Once he had left for his home, the team bedded down in their sleeping bags which they had spread out on the dirt floor, oblivious to the presence of the unexploded bomb and the smell of old fires which pervaded the hut, along with the odour of goat dung, the small, hard droppings scattered around them like manure. They were all too exhausted to mind.

Susan went out of the hut to relieve herself and on returning, announced to the others, ‘I’ll be using the clump of rocks upslope. So when any of you need to go, please go down.’

‘Sure,’ Peter said and the other men echoed his response in murmurs.

God
, thought Susan, not even trying to hide her yawns,
the room and toilet at the Hilton were heaven in comparison!
She envied the men, who could slip so easily into a different time and civilization, as if they were born to it.

True to his word, Suleiman was there at midday to escort them to his village. Despite the hour, it was still cool, even under the glare of the sun, for they were quite high up in the mountains.
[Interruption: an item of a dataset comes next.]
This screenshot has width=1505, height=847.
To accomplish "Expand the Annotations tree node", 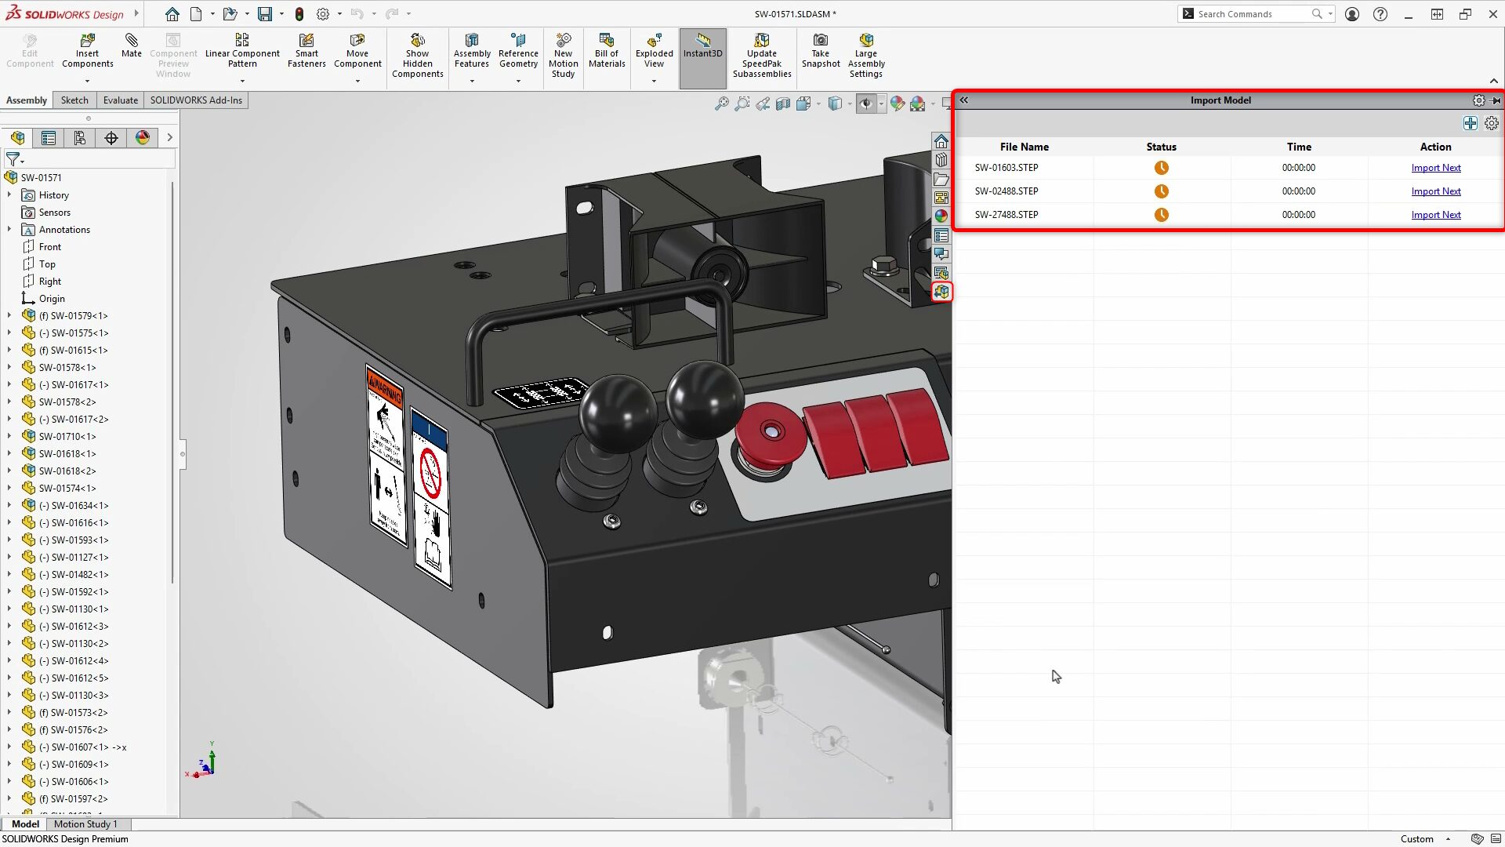I will click(9, 230).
When the group entered the village, Hazarat Khan was seated on a wooden stool in the courtyard of his mud-walled house. Facing him in a semicircle and seated either on the ground or on flat stones were his men. Though they sat out in the open, they remained mindful of their vulnerability, alert to the first hint of an attack. At the first sign of shelling, they would rush to the bunkers they had built in each house by excavating the mud floor. As the visitors approached, their eyes went to the spit on one side, from where the aroma of goats set to roast wafted down to them. At their appearance, a pair of burqa-clad women came up and led Susan – suitably covered from head to toe on Ashton’s advice – away to an area behind a stone wall, where the
zenana
, the village women, were seated.

Ashton and Peter exchanged quick glances and sat down on the blankets placed on the ground beside the chief. Hazarat Khan wore a turban and a faded black patch over one eye. One of his legs hung limply, with that end of his shalwar tied in a knot. A crutch lay on the floor beside him.